PROBLEM STATEMENT. Exactly the lines below, starting with the one containing "Março 2018 (86, 1064)" and going on through the one containing "Mi cuenta (15, 2168)", must be reproduced, both ends included, and no pictures with them.

DATASET EXTRACT Block Start

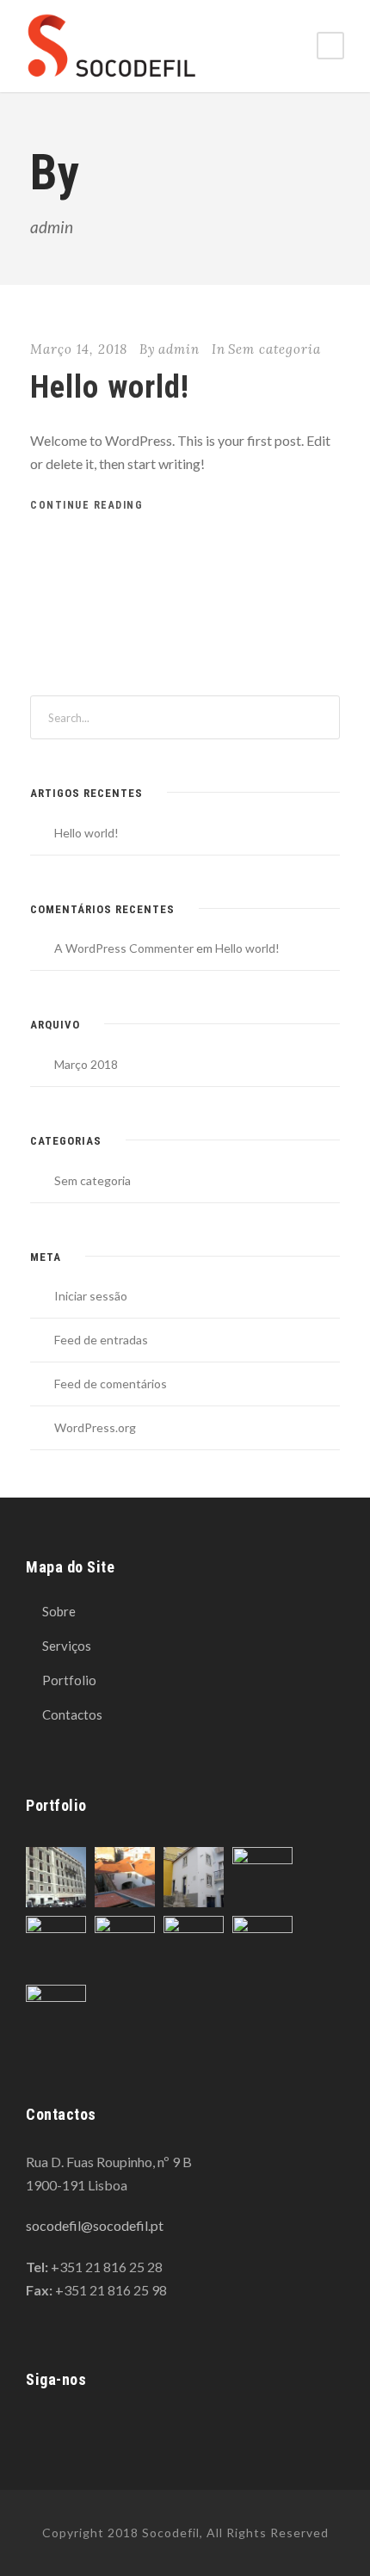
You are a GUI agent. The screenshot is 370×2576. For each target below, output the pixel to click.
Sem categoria (274, 349)
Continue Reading (86, 505)
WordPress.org (95, 1427)
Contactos (72, 1714)
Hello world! (109, 386)
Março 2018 (86, 1064)
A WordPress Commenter (124, 948)
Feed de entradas (101, 1339)
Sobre (59, 1611)
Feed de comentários (110, 1383)
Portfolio (69, 1680)
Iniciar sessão (90, 1295)
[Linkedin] (63, 2426)
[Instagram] (93, 2426)
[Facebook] (33, 2426)
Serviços (66, 1645)
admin (179, 349)
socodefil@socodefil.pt (94, 2225)
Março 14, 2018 (78, 349)
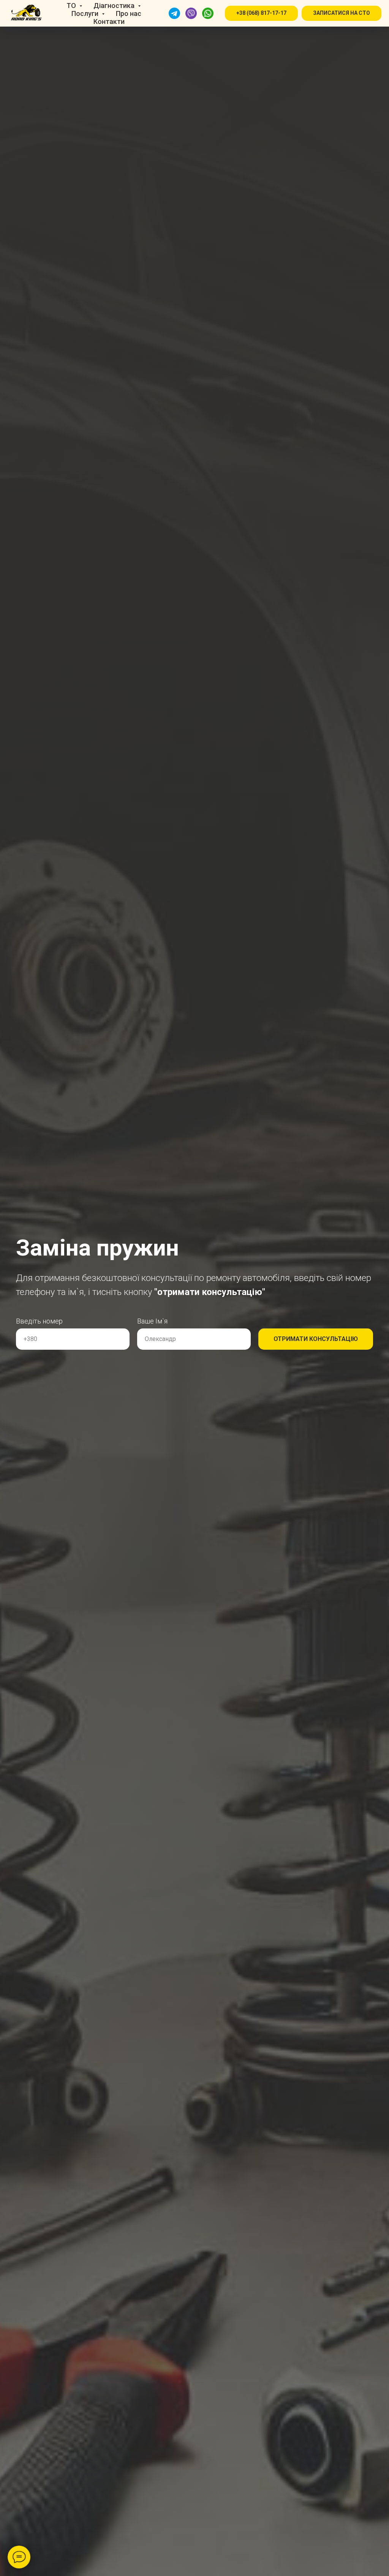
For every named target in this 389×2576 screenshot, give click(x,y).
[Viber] (191, 13)
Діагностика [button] (114, 5)
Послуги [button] (85, 13)
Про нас (128, 13)
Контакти (109, 21)
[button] (261, 13)
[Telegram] (174, 13)
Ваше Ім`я (152, 1321)
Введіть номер (39, 1321)
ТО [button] (71, 5)
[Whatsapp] (207, 13)
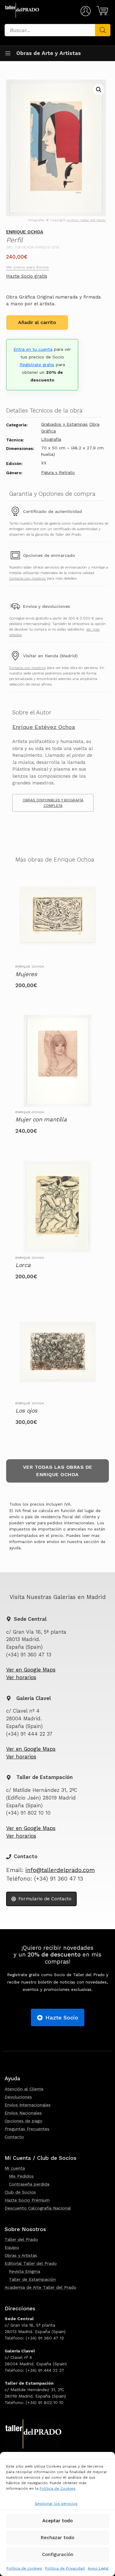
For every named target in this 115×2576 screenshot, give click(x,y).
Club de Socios (20, 2192)
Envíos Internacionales (28, 2104)
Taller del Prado (21, 2239)
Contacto (14, 2136)
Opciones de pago (23, 2120)
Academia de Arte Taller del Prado (40, 2287)
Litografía (51, 439)
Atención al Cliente (24, 2088)
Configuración (57, 2554)
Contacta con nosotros (27, 578)
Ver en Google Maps (31, 1670)
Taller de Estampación (32, 2279)
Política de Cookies (57, 2488)
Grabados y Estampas (64, 424)
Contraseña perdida (29, 2184)
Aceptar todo (57, 2520)
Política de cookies (24, 2568)
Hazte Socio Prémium (27, 2200)
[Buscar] (102, 30)
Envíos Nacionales (23, 2112)
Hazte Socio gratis (26, 276)
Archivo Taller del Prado (86, 220)
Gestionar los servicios (56, 2503)
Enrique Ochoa (24, 232)
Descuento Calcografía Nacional (38, 2208)
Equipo (12, 2247)
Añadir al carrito (37, 322)
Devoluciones (18, 2096)
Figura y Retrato (58, 472)
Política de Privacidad (65, 2568)
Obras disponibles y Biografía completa (53, 803)
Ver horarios (21, 1677)
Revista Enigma (24, 2271)
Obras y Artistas (21, 2255)
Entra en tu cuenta (32, 349)
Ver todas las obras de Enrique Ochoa (57, 1470)
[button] (98, 89)
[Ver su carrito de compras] (101, 10)
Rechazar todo (57, 2537)
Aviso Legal (98, 2568)
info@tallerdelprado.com (60, 1870)
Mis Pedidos (21, 2176)
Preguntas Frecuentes (27, 2128)
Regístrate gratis (37, 364)
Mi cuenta (15, 2168)
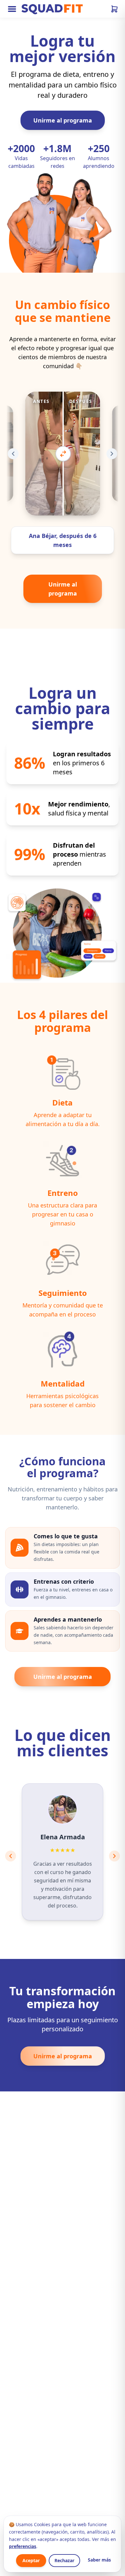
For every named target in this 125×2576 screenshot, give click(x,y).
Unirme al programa (62, 120)
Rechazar (64, 2560)
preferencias (22, 2546)
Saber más (99, 2560)
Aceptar (31, 2560)
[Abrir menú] (12, 9)
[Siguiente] (111, 453)
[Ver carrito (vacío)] (114, 9)
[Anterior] (13, 453)
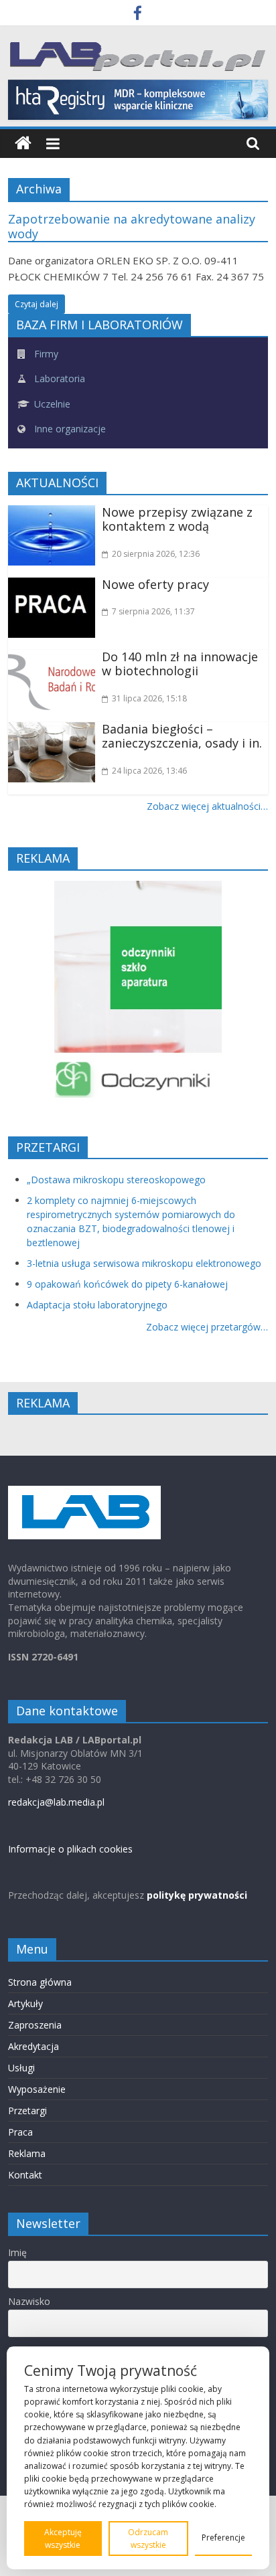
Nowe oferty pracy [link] (155, 584)
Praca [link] (20, 2132)
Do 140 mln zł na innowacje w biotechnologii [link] (180, 664)
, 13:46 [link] (149, 770)
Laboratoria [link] (58, 378)
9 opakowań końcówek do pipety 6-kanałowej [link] (127, 1284)
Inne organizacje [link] (68, 428)
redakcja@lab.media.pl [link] (56, 1802)
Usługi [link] (21, 2067)
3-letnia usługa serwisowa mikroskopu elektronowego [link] (144, 1263)
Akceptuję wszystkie (63, 2538)
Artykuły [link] (25, 2003)
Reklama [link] (27, 2153)
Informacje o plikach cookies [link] (70, 1848)
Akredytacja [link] (33, 2046)
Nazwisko (29, 2301)
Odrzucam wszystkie (148, 2538)
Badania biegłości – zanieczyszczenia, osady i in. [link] (182, 736)
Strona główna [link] (40, 1982)
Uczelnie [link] (50, 404)
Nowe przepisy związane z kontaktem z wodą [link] (177, 519)
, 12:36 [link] (156, 554)
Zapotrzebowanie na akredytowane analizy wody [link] (131, 226)
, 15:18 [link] (149, 698)
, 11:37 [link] (153, 611)
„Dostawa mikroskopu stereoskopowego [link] (116, 1179)
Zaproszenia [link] (35, 2025)
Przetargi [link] (27, 2110)
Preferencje (223, 2537)
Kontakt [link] (25, 2174)
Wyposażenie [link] (37, 2089)
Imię (17, 2252)
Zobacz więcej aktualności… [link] (207, 806)
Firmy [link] (44, 353)
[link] (138, 15)
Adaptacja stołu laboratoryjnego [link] (97, 1304)
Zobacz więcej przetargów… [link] (207, 1326)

DATASET EXTRACT Block End

WRITTEN ANSWER.
Março 2018 (86, 1064)
A WordPress Commenter (124, 948)
Feed de entradas (101, 1339)
Sobre (59, 1611)
Feed de comentários (110, 1383)
Portfolio (69, 1680)
Iniciar sessão (90, 1295)
[Linkedin] (63, 2426)
[Instagram] (93, 2426)
[Facebook] (33, 2426)
Serviços (66, 1645)
admin (179, 349)
socodefil@socodefil.pt (94, 2225)
Março 14, 2018 (78, 349)
For every named target in this 389×2576 screenshot, give click(x,y).
[Viber] (191, 13)
Діагностика [button] (114, 5)
Послуги [button] (85, 13)
Про нас (128, 13)
Контакти (109, 21)
[button] (261, 13)
[Telegram] (174, 13)
Ваше Ім`я (152, 1321)
Введіть номер (39, 1321)
ТО [button] (71, 5)
[Whatsapp] (207, 13)
For every named target in this 115×2576 screenshot, give click(x,y).
Club de Socios (20, 2192)
Envíos Internacionales (28, 2104)
Taller del Prado (21, 2239)
Contacto (14, 2136)
Opciones de pago (23, 2120)
Academia de Arte Taller del Prado (40, 2287)
Litografía (51, 439)
Atención al Cliente (24, 2088)
Configuración (57, 2554)
Contacta con nosotros (27, 578)
Ver en Google Maps (31, 1670)
Taller de Estampación (32, 2279)
Política de Cookies (57, 2488)
Grabados y Estampas (64, 424)
Contraseña perdida (29, 2184)
Aceptar todo (57, 2520)
Política de cookies (24, 2568)
Hazte Socio Prémium (27, 2200)
[Buscar] (102, 30)
Envíos Nacionales (23, 2112)
Hazte Socio gratis (26, 276)
Archivo Taller del Prado (86, 220)
Gestionar los servicios (56, 2503)
Enrique Ochoa (24, 232)
Descuento Calcografía Nacional (38, 2208)
Equipo (12, 2247)
Añadir al carrito (37, 322)
Devoluciones (18, 2096)
Figura y Retrato (58, 472)
Política de Privacidad (65, 2568)
Obras disponibles y Biografía completa (53, 803)
Ver horarios (21, 1677)
Revista Enigma (24, 2271)
Obras y Artistas (21, 2255)
Entra en tu cuenta (32, 349)
Ver todas las obras de Enrique Ochoa (57, 1470)
[button] (98, 89)
[Ver su carrito de compras] (101, 10)
Rechazar todo (57, 2537)
Aviso Legal (98, 2568)
info@tallerdelprado.com (60, 1870)
Mis Pedidos (21, 2176)
Preguntas Frecuentes (27, 2128)
Regístrate gratis (37, 364)
Mi cuenta (15, 2168)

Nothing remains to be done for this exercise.